Italian food is one of the most popular cuisines in western Europe as it’s simple to cook; most ingredients are in a standard kitchen larder, i.e. oils, herbs, breads, pestos, pastas etc., and therefore a quick yet tasty supper doesn’t take too much effort.
We have a fantastic range of recipe ideas on the SuperValu website i.e. a beef lasagne, risotto with sundried tomatoes, chicken cacciatore, pizzas, basil pesto spaghetti or spaghetti with meatballs, plus many great pasta dishes and more!
One of the highlights of our visit to Italy was our trip to Bologna, where we visited one of the Parmesan cheese-making factories. It was such an eye-opener watching the vast copper vats of cheese being processed. The cheeses are produced daily, but can take over 12 months before they reach the shelf.
There were rows upon rows of full Parmesan cheeses stored on wooden shelves that were 24 stories high and about 90 cheeses long – nearly 4000 wheels of cheese per aisle! We sampled some of the delicious cheese while there, and enjoyed the sharp, nutty taste with a slightly gritty texture. It’s so delicious just shaved over a salad or added to pesto. For a quick and tasty snack, try my gnocchi and parmesan recipe.
We also went to visit Modena to visit its famous balsamic vinegar producers. Balsamic vinegar of Modena has a wonderful, distinctive flavour as it ages in wooden casks for a minimum of 12 years, and although it can be more expensive than other balsamic vinegars, it really is worth the extra, as its malty flavour cannot be beaten. We use it regularly at home, combined with some olive oil for dressing salads and drizzled on steaks; it’s a wonderful commodity to have in the family larder.

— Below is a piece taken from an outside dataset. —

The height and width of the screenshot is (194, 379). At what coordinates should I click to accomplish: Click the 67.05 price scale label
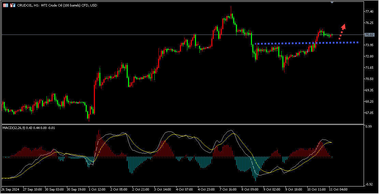click(370, 113)
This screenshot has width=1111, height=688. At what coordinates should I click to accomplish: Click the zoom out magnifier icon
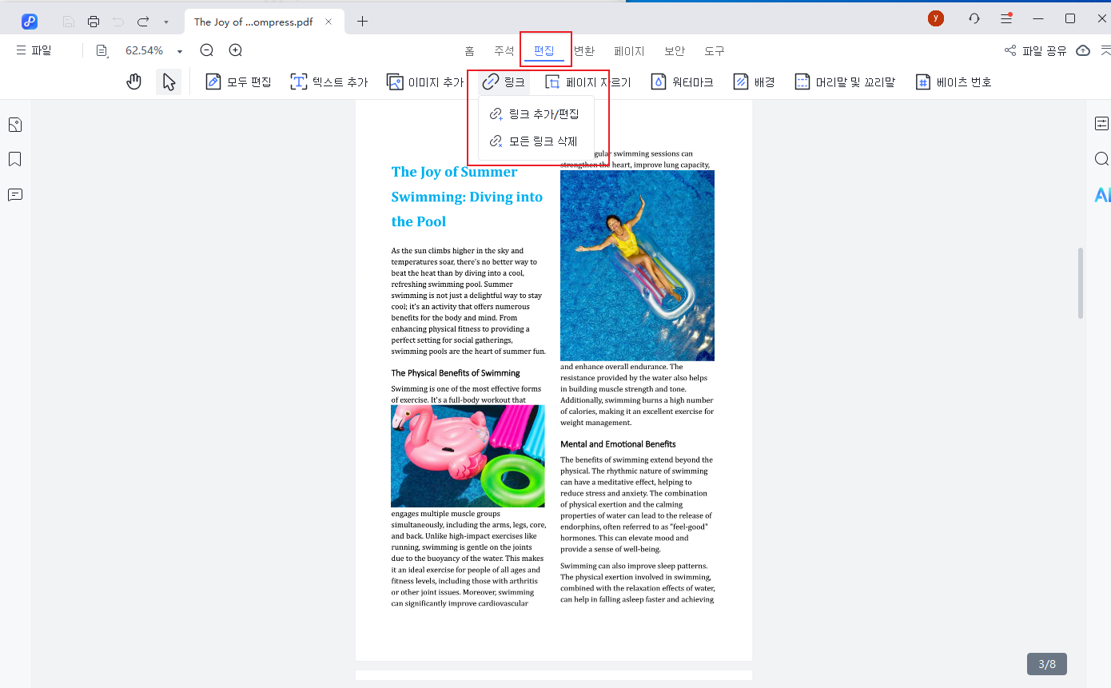pyautogui.click(x=207, y=50)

One of my favourite desserts is the Italian tiramisu: layers of delicate mascarpone cream and coffee-drenched biscuits. It’s not that difficult to make, however there are a few tips to ensure the best results. I use ladyfinger or boudoir biscuits, dipped in some dark strong coffee (while being careful not to submerge them for too long, or they will become a soggy mess and fall apart!). Use a good quality cocoa powder to dust on the surface, and remember to allow to rest in the fridge for a few hours before serving, to allow the flavours to permeate and achieve the perfect results.